Peacebuilding and Friction PDF Author: Annika Björkdahl
Publisher: Routledge
ISBN: 1317365267
Category : Political Science
Languages : en
Pages : 273

Book Description
This book aims to understand the processes and outcomes that arise from frictional encounters in peacebuilding, when global and local forces meet. Building a sustainable peace after violent conflict is a process that entails competing ideas, political contestation and transformation of power relations. This volume develops the concept of ‘friction’ to better analyse the interplay between global ideas, actors, and practices, and their local counterparts. The chapters examine efforts undertaken to promote sustainable peace in a variety of locations, such as Cambodia, Sri Lanka, Afghanistan, and Sierra Leone. These case analyses provide a nuanced understanding not simply of local processes, or of the hybrid or mixed agencies, ideas, and processes that are generated, but of the complex interactions that unfold between all of these elements in the context of peacebuilding intervention. The analyses demonstrate how the ambivalent relationship between global and local actors leads to unintended and sometimes counterproductive results of peacebuilding interventions. The approach of this book, with its focus on friction as a conceptual tool, advances the peacebuilding research agenda and adds to two ongoing debates in the peacebuilding field; the debate on hybridity, and the debate on local agency and local ownership. In analysing frictional encounters this volume prepares the ground for a better understanding of the mixed impact peace initiatives have on post-conflict societies. This book will be of much interest to students of peacebuilding, conflict resolution, security studies, and international relations in general.

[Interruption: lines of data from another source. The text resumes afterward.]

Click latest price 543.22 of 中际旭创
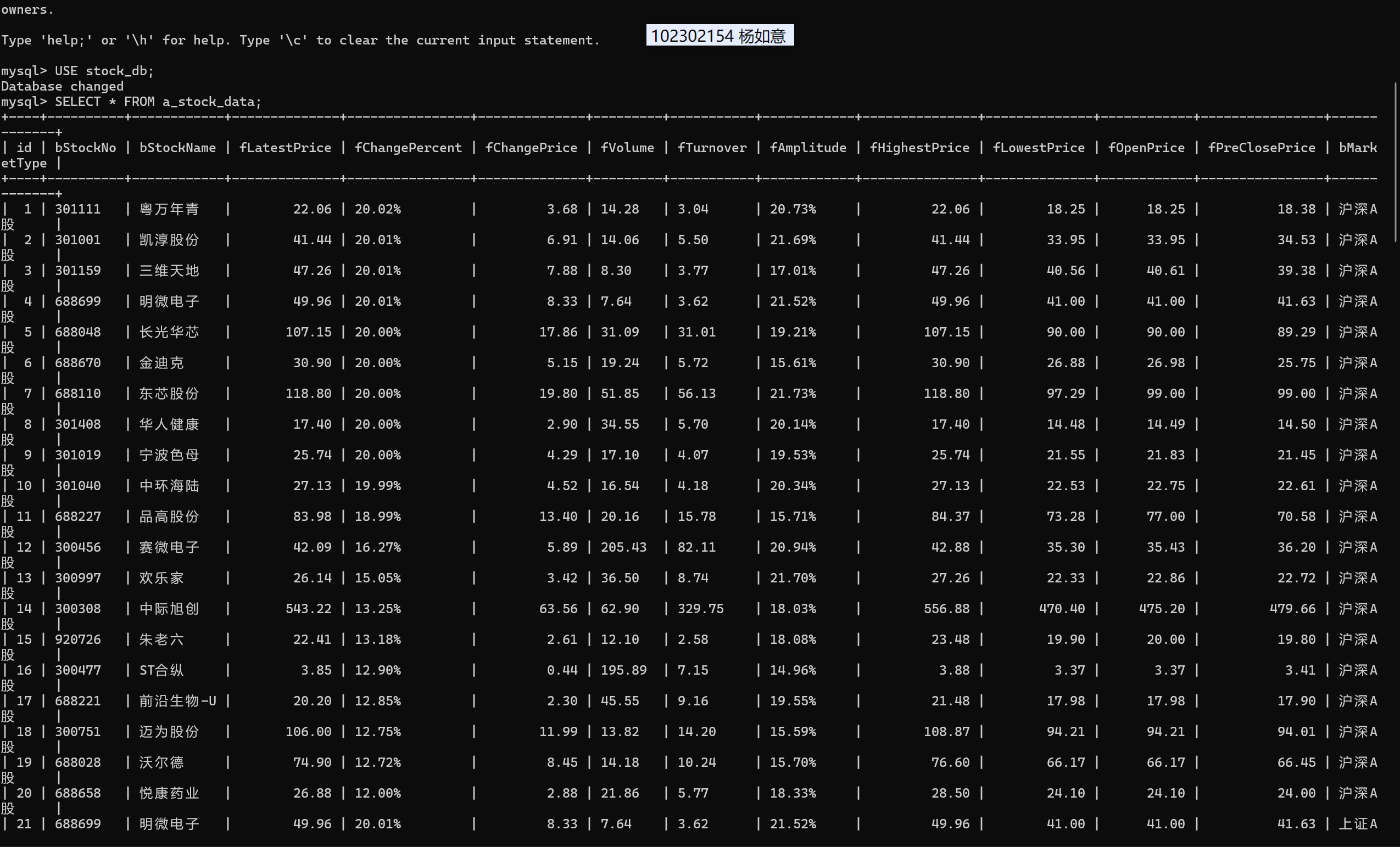Image resolution: width=1400 pixels, height=847 pixels. (308, 609)

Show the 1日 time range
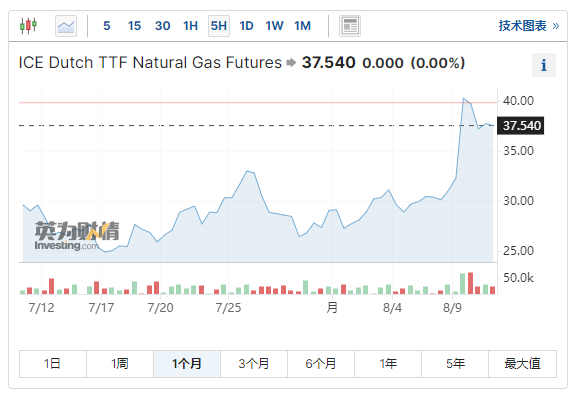point(53,364)
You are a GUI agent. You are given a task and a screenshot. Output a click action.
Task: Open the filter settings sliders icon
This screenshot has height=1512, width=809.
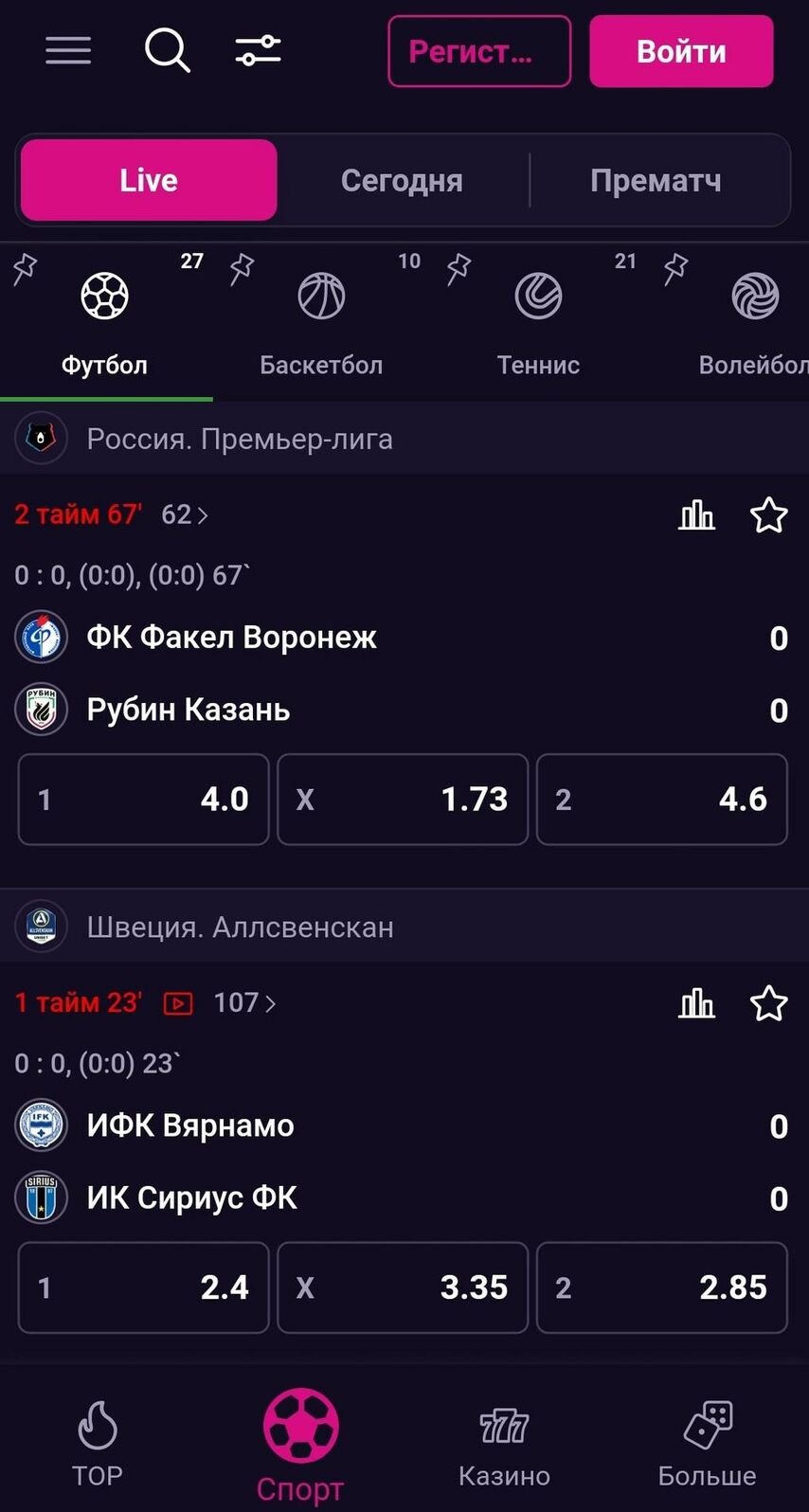pos(258,50)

The Oxford Handbook of Peacebuilding, Statebuilding, and Peace Formation

The Oxford Handbook of Peacebuilding, Statebuilding, and Peace Formation PDF Author: Oliver P. Richmond
Publisher: Oxford University Press
ISBN: 0190904410
Category : Political Science
Languages : en
Pages : 705

Book Description
"The Oxford Handbook of Peacebuilding, Statebuilding, and Peace Formation offers an authoritative and comprehensive overview of peacebuilding, statebuilding, and peace formation. With contributions from over thirty distinguished and leading scholars, the Handbook provides a timely, engaging, and critical overview of conceptual foundations, political implications, and tensions at the global, regional, and local levels. It examines the key policies, practices, examples, and discourses underlining various segments of peacebuilding, statebuilding, and peace formation both as discursive formulations and as policy practices. Organized around four major thematic sections, the Handbook offers a state-of-the-art synthesis of the most pressing contemporary peace and conflict issues and charts new pathways for responding to transnational insecurities"--

Peace Formation and Political Order in Conflict Affected Societies

Peace Formation and Political Order in Conflict Affected Societies PDF Author: Oliver P. Richmond
Publisher: Oxford University Press
ISBN: 0190237643
Category : Political Science
Languages : en
Pages : 265

Book Description
International actors, including key states like the US and organizations such as the UN, EU, African Union, and World Bank, and a range of NGOs, have long been confronted with the question of how to achieve an emancipatory form of peace. This book argues that the localized formation of peace has not been examined closely enough. Yet it provides important 'navigation points for policymakers' and the crucial and, so far, often-missing legitimacy for wider peacebuilding and statebuilding efforts.